Your goal:
Please output the lines shown below exactly as they appear.

_____

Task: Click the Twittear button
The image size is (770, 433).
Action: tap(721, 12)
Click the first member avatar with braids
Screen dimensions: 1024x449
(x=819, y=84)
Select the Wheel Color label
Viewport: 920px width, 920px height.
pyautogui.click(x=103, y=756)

_____

Output below:
Task: Click the Twittear button
The image size is (770, 433).
Action: tap(721, 12)
Click the first member avatar with braids
Screen dimensions: 1024x449
(x=819, y=84)
Select the Wheel Color label
Viewport: 920px width, 920px height.
pyautogui.click(x=103, y=756)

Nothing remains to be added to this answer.